Lib Dems caught up in fake newspaper controversy

Lib Dems caught up in fake newspaper controversy

The initiative is part of a national campaign being posted through the doors of a number of constituencies throughout the UK.

Locally, the campaign material is branded the ‘Tunbridge Wells Gazette’, and is described as a ‘free newspaper covering Tunbridge Wells’, featuring a front page headline declaring ‘support surging for Chapelard’ [the local Lib Dem candidate].

The fake newspaper also contains a bar chart showing a ‘surge’ in support for the Lib Dems, but the graph refers to last May’s local council elections and not General Election polling.
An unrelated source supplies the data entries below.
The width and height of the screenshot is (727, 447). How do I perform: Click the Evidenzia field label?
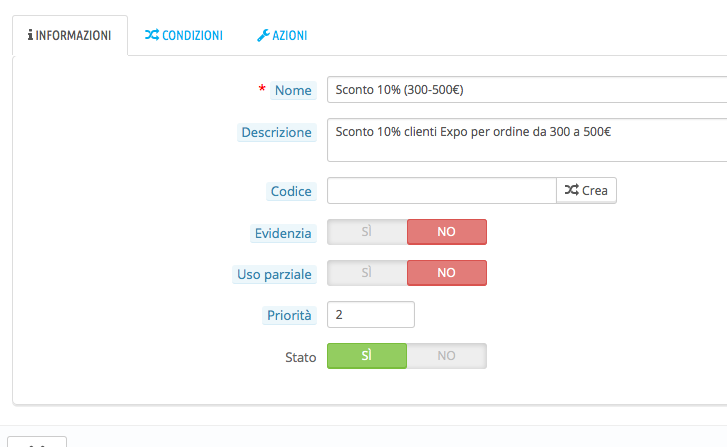[283, 233]
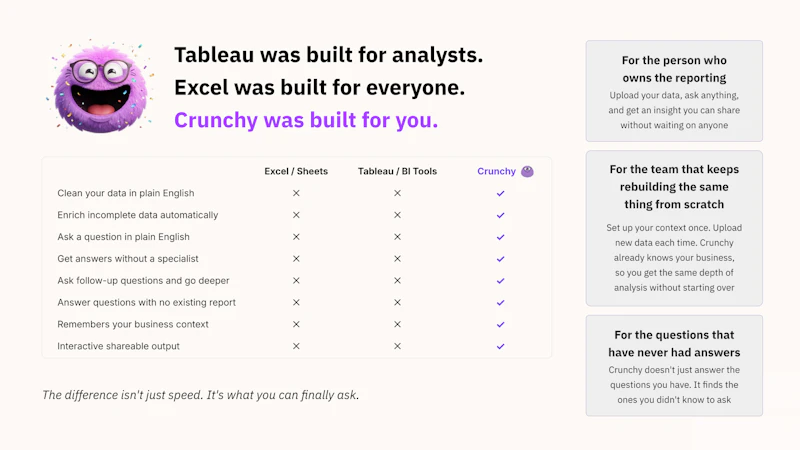
Task: Open the 'For the person who owns the reporting' card
Action: [674, 91]
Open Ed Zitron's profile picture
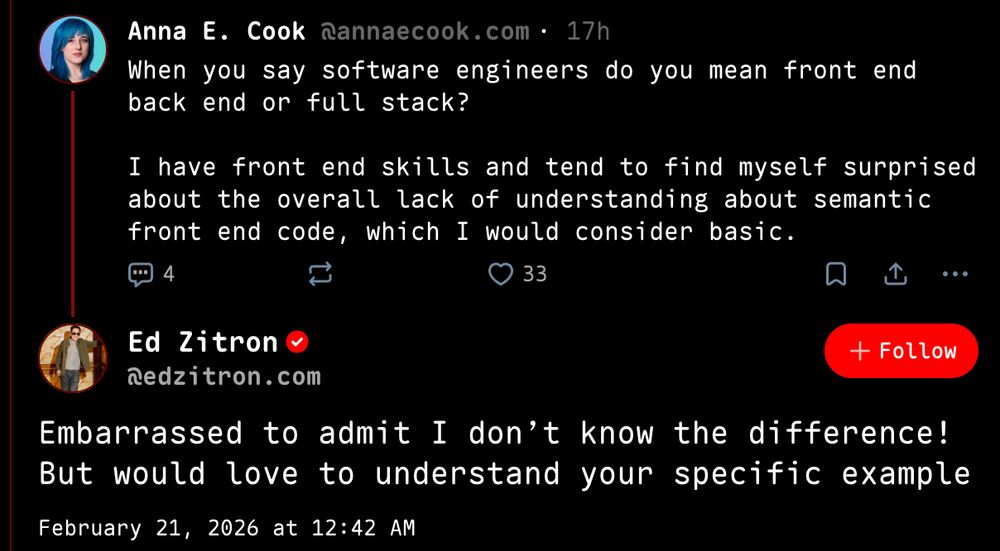Viewport: 1000px width, 551px height. point(73,358)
People have taken to social media to complain about the latest ‘misleading’ and ‘disingenuous’ campaign literature.

Kate C Hashemi wrote on Twitter: “Misleading and disingenuous. Came home to a #LibDem political leaflet disguised as a ‘free newspaper’. Gain votes through policy, not trickery!”
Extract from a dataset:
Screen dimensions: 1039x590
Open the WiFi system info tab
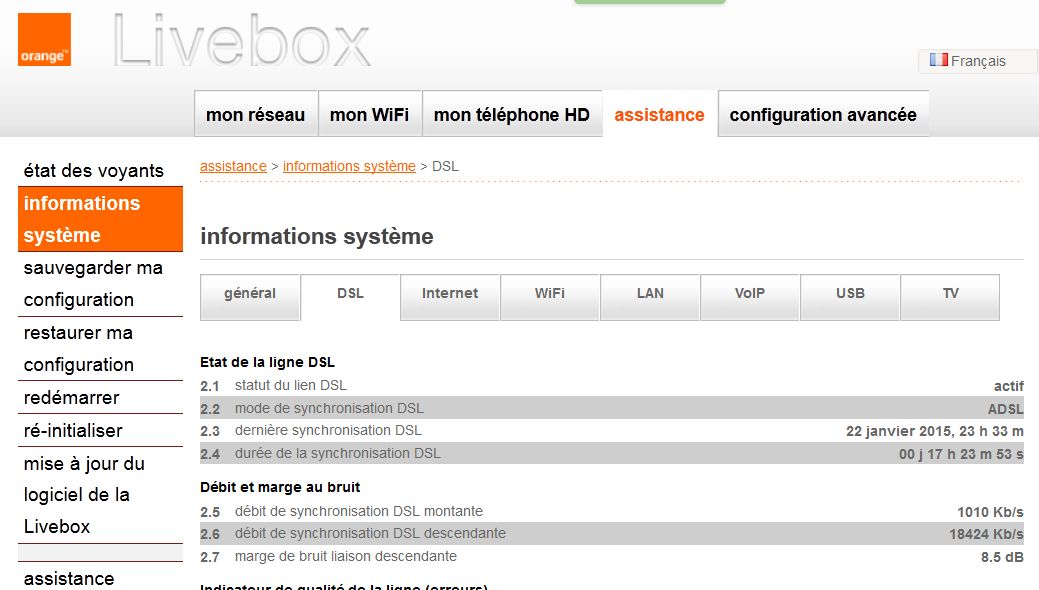(x=550, y=294)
Tunbridge Wells Labour candidate Antonio Weiss described the latest Lib Dem campaign material as ‘dodgy tricks’.

He told the Times: “All political parties need to take a good look at themselves in the mirror. This sort of stuff doesn’t help to rebuild trust in politics.”

He continued: “They’ve [Lib Dems] also been peddling some fairly dubious bar charts, which we all know about.”

Last month the party was embroiled in a row over a graph they released on social media in Jacob Rees-Mogg’s North-East Somerset constituency, which put Tories on 38 per cent to the Lib Dems’ 32 per cent and Labour on 8 per cent.

But the small print beneath the graph showed that residents were asked which party they would back if the Tories and Lib Dems were neck-and-neck, with no other parties near.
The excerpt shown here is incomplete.